- PAGE EXCERPT -
######

What factors went into your pro decision?
The biggest debate in my mind with the thought of whether to remain amateur or turn pro was to see how good could I become. Any athlete wants to see how good they can become. I thought that I could maybe do that as an amateur. I thought I could play in enough amateur events and qualify to play in enough professional events – hopefully the Masters, the U.S. Open, the British Open, and then a handful of other regular Tour events so that you might get six events a year. So I tried that for a while, and I realized pretty quickly that for me to see how good I could become, I needed to be a professional. I needed to be out there playing week in and week out to really do myself justice to know how good I could become.
What was the turning point?
I remember distinctly playing as an amateur at the 2000 Texas Open in San Antonio at La Cantera. I remember missing the cut by a shot and wanting nothing more than to play the very next week, knowing that I was better than that, knowing that I needed to prove myself, that I needed to really test myself. It was pretty clear to me then that I needed to give it a crack as a professional to really see how good I could become.
After your breakout sophomore year in 1998, why did you choose to stay in school?
Payne Stewart. I played a practice round with him and Paul Azinger at the 1998 British Open at Royal Birkdale. I had a great summer. Played well at the Masters. Played well at the U.S. Open. Everybody was looking for me to turn pro. I asked a number of pros that week, and everybody said, ‘Well, Matt, you seem ready.’ But Payne Stewart was the only one who said to stay amateur. He said: ‘You’ve only got four years to be a college kid, and college is such a great experience. The PGA Tour is going to be here for 100 years. Don’t turn pro and 10 years from now, when you’re in the routine of playing golf on the PGA Tour, think, Gosh, I wish I had two more years to be in college.’ That made a lot of sense to me.
How much pressure did you feel to turn pro?
Not much at all. I wasn’t having a hard time making the decision. I loved being a college kid. I was having too good of a time in college. I wasn’t ready to leave college. Payne Stewart said the thing that triggered in my head that I needed to stay in school.
Matt Kuchar, then 19, after winning the 1997 U.S. Amateur (Getty)
Why didn’t you turn pro immediately after graduation?

######

- SHORT EXERCISE A -
In the golf interview, reproduce the passage starting with "The biggest debate" and going on through "the turning point?".
- SHORT EXERCISE B -
Using the golf interview, decide whether each statement agrees with it: (i) Kuchar missed the cut at the 2000 Texas Open by one shot; (ii) several pros at the 1998 British Open advised Kuchar to remain an amateur; (iii) Kuchar felt a lot of pressure to turn pro. Answer yes or no for each, quoting the deciding words.
- SHORT EXERCISE C -
Continue the golf interview from its final line.

######

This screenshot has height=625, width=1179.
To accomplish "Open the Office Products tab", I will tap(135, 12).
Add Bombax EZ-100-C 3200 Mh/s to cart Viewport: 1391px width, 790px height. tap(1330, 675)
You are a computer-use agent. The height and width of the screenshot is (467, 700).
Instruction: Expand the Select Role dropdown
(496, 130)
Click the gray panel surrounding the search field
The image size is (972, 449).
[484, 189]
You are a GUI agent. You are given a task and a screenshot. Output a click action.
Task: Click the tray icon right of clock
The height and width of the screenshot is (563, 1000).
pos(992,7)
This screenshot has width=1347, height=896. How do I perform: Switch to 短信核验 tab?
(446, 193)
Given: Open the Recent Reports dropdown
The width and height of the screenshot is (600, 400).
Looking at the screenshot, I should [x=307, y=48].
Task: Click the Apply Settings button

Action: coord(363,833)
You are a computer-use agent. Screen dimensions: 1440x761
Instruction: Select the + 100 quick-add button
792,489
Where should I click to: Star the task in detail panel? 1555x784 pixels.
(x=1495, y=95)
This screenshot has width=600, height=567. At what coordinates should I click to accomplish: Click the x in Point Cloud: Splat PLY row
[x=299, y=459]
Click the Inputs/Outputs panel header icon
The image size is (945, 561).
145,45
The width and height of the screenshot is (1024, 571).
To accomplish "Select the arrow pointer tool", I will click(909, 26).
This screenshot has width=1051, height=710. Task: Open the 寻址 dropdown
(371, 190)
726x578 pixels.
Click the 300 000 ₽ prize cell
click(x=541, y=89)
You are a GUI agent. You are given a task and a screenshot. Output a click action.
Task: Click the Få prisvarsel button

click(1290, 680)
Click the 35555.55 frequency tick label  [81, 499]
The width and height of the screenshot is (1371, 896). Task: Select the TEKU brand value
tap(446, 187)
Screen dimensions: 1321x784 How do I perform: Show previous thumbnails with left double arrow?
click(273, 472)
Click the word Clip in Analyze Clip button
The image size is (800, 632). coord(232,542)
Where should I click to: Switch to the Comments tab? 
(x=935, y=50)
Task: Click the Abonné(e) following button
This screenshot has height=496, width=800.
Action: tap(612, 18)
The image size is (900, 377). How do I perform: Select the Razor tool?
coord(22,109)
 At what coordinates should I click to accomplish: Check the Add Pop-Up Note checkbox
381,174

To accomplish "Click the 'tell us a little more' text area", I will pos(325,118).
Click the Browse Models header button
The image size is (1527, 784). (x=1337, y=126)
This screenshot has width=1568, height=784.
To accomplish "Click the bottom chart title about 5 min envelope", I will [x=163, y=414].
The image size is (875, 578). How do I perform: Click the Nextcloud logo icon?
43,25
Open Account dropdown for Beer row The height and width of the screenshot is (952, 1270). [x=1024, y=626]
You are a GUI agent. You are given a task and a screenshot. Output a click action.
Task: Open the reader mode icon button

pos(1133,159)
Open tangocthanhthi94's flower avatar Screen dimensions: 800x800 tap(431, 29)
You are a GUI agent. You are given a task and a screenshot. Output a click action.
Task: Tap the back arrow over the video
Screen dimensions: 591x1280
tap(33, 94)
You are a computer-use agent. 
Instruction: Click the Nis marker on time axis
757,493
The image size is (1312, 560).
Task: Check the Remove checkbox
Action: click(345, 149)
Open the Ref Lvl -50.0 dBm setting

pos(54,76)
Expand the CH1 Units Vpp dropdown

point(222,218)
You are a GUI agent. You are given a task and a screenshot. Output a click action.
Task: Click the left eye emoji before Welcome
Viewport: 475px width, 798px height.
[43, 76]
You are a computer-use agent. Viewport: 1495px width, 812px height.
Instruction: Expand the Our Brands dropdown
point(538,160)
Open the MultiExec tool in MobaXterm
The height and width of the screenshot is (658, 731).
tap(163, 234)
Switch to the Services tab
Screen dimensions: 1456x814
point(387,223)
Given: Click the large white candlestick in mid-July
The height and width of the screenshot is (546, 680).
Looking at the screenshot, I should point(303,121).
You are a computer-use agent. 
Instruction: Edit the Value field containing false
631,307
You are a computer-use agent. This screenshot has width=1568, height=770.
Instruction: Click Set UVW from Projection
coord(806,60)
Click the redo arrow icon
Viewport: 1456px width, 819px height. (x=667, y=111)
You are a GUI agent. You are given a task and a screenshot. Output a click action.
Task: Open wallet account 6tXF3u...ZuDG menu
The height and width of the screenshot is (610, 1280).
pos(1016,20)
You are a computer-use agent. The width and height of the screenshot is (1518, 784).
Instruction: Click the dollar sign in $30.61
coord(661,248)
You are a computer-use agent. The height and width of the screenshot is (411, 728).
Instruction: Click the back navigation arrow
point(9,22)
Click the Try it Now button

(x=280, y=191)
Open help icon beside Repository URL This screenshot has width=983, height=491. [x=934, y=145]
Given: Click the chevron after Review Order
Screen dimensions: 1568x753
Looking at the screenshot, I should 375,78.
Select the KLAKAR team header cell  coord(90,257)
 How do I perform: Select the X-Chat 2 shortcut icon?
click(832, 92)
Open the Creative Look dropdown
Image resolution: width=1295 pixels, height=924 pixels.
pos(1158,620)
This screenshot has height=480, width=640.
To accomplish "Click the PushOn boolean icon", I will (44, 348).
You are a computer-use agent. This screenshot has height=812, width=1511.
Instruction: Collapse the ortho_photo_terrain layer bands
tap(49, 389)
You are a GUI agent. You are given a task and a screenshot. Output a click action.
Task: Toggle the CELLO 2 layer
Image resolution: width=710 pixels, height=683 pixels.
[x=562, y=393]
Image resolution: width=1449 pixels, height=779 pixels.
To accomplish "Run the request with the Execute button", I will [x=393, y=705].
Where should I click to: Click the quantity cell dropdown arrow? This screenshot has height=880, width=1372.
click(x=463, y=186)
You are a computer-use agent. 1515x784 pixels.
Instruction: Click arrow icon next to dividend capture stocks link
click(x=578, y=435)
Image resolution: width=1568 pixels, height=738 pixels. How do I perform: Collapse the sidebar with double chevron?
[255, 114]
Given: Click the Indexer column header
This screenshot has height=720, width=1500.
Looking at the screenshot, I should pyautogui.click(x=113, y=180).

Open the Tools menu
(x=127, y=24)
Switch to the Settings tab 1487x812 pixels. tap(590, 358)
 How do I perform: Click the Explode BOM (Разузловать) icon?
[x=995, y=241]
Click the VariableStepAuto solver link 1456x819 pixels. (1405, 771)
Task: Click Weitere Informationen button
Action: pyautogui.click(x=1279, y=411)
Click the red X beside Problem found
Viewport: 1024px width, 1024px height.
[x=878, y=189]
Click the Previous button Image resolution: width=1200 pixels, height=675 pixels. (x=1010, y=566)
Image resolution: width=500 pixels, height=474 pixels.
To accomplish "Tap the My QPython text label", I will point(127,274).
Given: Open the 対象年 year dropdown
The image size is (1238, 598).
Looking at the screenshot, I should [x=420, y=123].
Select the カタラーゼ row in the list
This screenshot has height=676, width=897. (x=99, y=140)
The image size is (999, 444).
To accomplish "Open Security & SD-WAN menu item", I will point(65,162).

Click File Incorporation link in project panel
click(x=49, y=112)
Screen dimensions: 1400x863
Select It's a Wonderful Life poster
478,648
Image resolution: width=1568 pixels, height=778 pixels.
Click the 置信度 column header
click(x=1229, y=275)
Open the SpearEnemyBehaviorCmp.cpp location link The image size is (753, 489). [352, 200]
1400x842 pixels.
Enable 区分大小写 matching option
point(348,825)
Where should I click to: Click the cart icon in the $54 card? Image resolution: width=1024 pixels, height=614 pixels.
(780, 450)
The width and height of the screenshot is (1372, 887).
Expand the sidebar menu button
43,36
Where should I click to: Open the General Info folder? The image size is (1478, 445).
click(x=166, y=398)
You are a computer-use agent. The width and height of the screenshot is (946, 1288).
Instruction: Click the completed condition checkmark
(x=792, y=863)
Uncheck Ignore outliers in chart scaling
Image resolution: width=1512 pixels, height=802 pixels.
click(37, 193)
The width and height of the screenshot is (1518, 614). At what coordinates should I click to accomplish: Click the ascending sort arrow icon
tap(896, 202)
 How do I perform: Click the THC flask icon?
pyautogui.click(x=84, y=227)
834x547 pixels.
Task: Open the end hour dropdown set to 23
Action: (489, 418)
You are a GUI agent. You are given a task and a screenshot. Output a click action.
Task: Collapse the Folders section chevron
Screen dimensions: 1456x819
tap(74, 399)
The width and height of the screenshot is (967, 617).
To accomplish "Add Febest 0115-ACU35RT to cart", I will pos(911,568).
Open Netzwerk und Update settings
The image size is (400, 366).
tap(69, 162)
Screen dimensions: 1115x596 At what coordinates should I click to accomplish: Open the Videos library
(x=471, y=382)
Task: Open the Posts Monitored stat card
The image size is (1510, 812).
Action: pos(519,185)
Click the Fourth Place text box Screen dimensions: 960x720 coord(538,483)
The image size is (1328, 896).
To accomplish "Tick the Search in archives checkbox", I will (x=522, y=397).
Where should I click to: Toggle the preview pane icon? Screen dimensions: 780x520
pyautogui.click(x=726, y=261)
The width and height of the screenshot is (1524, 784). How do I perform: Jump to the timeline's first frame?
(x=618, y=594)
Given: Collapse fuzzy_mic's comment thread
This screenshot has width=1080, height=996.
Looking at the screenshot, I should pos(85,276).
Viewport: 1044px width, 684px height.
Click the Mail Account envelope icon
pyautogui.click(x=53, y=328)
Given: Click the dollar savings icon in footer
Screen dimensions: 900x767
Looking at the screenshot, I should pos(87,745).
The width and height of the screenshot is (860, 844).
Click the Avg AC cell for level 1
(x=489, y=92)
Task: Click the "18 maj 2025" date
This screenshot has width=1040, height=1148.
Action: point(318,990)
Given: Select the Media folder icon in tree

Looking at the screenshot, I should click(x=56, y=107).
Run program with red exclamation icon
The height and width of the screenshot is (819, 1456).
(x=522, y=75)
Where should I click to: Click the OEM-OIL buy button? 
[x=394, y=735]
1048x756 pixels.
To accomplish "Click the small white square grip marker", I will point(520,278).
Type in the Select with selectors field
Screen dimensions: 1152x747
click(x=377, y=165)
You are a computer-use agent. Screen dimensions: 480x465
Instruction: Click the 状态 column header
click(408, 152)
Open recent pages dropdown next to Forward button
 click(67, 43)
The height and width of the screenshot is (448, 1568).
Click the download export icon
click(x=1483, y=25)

######

- FINAL RESULT A -
The biggest debate in my mind with the thought of whether to remain amateur or turn pro was to see how good could I become. Any athlete wants to see how good they can become. I thought that I could maybe do that as an amateur. I thought I could play in enough amateur events and qualify to play in enough professional events – hopefully the Masters, the U.S. Open, the British Open, and then a handful of other regular Tour events so that you might get six events a year. So I tried that for a while, and I realized pretty quickly that for me to see how good I could become, I needed to be a professional. I needed to be out there playing week in and week out to really do myself justice to know how good I could become.
What was the turning point?

- FINAL RESULT B -
(i) Yes: "I remember missing the cut by a shot"
(ii) No: "Payne Stewart was the only one who said to stay amateur."
(iii) No: "Not much at all."

- FINAL RESULT C -
I was propositioned by a guy to learn a business skill at a little boutique investment-banking group, with the idea that a professional golfer could make a lot of money, but it also pales in comparison to the earnings that can be made in the business world. This was a degree I had, something I was interested in, and I thought that I could learn a real-life experience and also see how good I could be as an amateur. So I said it was worth a shot. I spent nearly a year doing that [about six months]. And I enjoyed it. But after San Antonio [in September 2000], I realized that I needed to be out here to see how good I could become.
What did you do in that job?
It wasn’t a suit-and-tie deal. I was figuring out what a fair price would be to pay for some of these companies that may need some help to be able to turn them around. It was learning in a real-world sense – learning some accounting skills that weren’t really taught in school. And then there was a whole lot of networking that was done. It was the first time I really saw business done on the golf course, figuring out with different bankers what companies may be struggling and which companies may be coming on the auction block. It was quite an interesting networking skill, in that certainly what you knew was very important, but who you knew was very important as well. It was a very interesting year.
Could you have been happy doing that for a living?
It still interests me. But I’d rather do something post-golf or dabble during professional golf. It’s something I still think about, and something maybe post-golf that I could revisit and get back into the investment-banking world. But I think if you’re really, really sporty, if you’re into this, then you’ve gotta be able to figure out how good you are.
In this day and age, it’s not a knock to go professional. Back in Bobby Jones’ day, there wasn’t a whole lot else for you. Now, I think it’s a well-perceived job, and I think the coolest thing about the game is that our pay scale is completely based on performance. We have such respect from all the fans because you have to perform to earn a living. There’s no guaranteed contract, no guaranteed money. It’s how America was built – you’ve gotta perform to earn a living. There’s a lot to be proud of when you’re a professional golfer.
How seriously did you consider becoming a career amateur?
I had a couple buddies at Georgia Tech who were tossing around the same idea of possibly staying career amateurs. But you don’t lose anything by turning pro. What you gain is when you’re 40 years old, 50 years old, sitting on your couch watching the guys on TV play, you don’t think, God, that could have been me. That could have been me. You owe it to yourself to give it a try so that you’re not that 40- or 50-year-old sitting on the couch saying, ‘That could have been me!’ Because you know. It either is you or you tried it.
Now those same guys are playing amateur golf and they love it. There’s no shame on them because they spent two years as a professional. They’re just loving the amateur game and playing in all the fun events and have a lot of pride now – not in playing for a paycheck, but trying to put their names up in clubhouses. They take a lot of pride in that.
So I don’t see it as that debatable of a decision. It seems like a very easy decision. You try and then there’s always time to go back as an amateur, or there’s always time to go find a job.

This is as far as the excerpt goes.